AUG 21, 2013
FDA
Cataract/Anterior Segment, Comprehensive Ophthalmology, Cornea/External Disease, Glaucoma, Neuro-Ophthalmology/Orbit, Ocular Pathology/Oncology, Oculoplastics/Orbit, Pediatric Ophth/Strabismus, Refractive Mgmt/Intervention, Retina/Vitreous, Uveitis
The FDA issued a reminder to health care providers not to administer any sterile products made and distributed by NuVision Pharmacy of Dallas because their sterility is not assured.
This alert follows the FDA’s notice on May 18 recommending that health care providers immediately check their medical supplies for NuVision Pharmacy sterile products, quarantine those products, and not administer them to patients.
However, the agency says that NuVision Pharmacy has repeatedly declined to recall its sterile products. The FDA most recently issued asked NuVision on July 26 to immediately recall all lots of sterile products produced at NuVision that have not passed their expiration dates.
During an FDA inspection of NuVision’s Dallas facility in April, FDA investigators observed poor sterile production practices.

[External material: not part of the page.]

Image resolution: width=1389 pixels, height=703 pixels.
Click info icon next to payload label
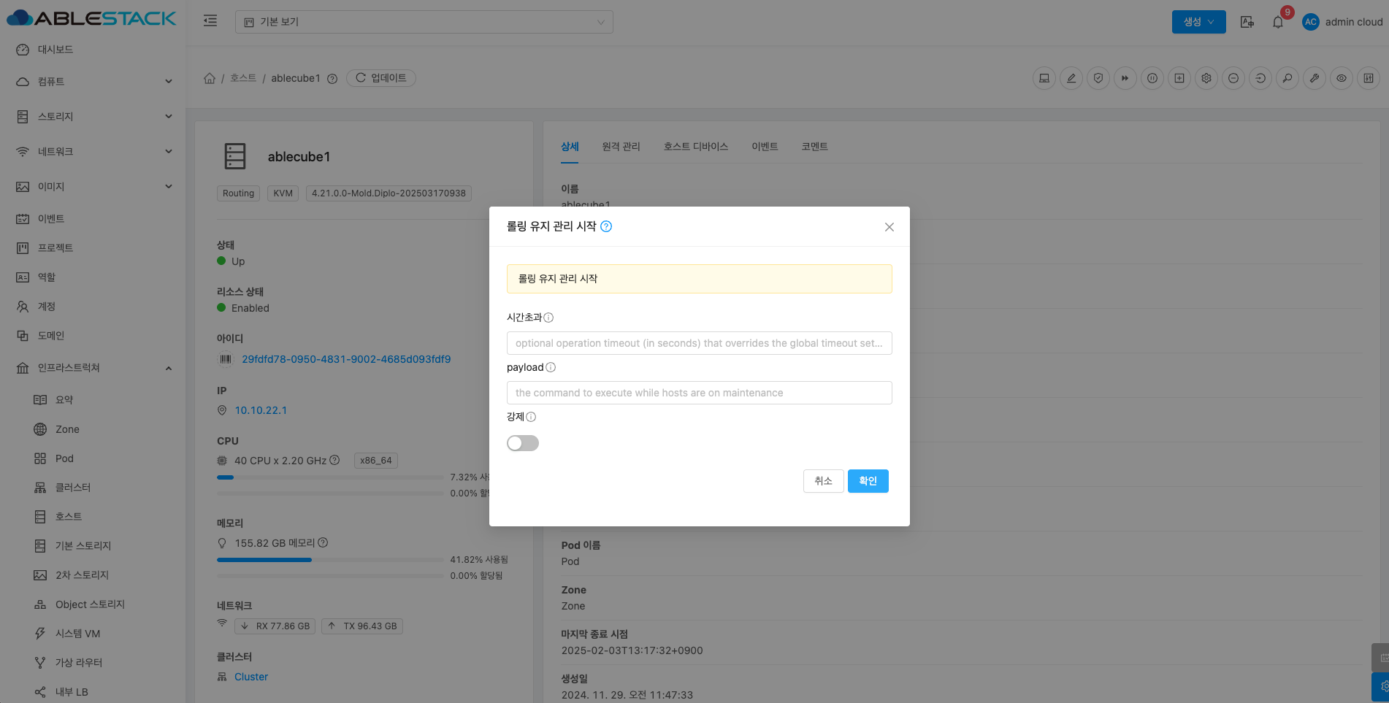pos(551,367)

In April 2013, NuVision recalled methylcobalamin injection and lyophilized injection products due to a lack of sterility assurance and concerns associated with quality control processes identified during the FDA’s April inspection. The FDA received adverse event reports of fever, flu-like symptoms and soreness at the injection site associated with the methylcobalamin injection product that was recalled. The agency is unaware of any adverse event reports associated with other sterile products from NuVision.
The FDA asks health care providers and consumers to report adverse reactions or quality problems experienced with use of any NuVision product to the FDA’s MedWatch Adverse Event Reporting program by:
• completing and submitting a reporting form at www.fda.gov/medwatch/report.htm; or
• downloading and completing the form, and then sending it by fax to 1-800-FDA-0178.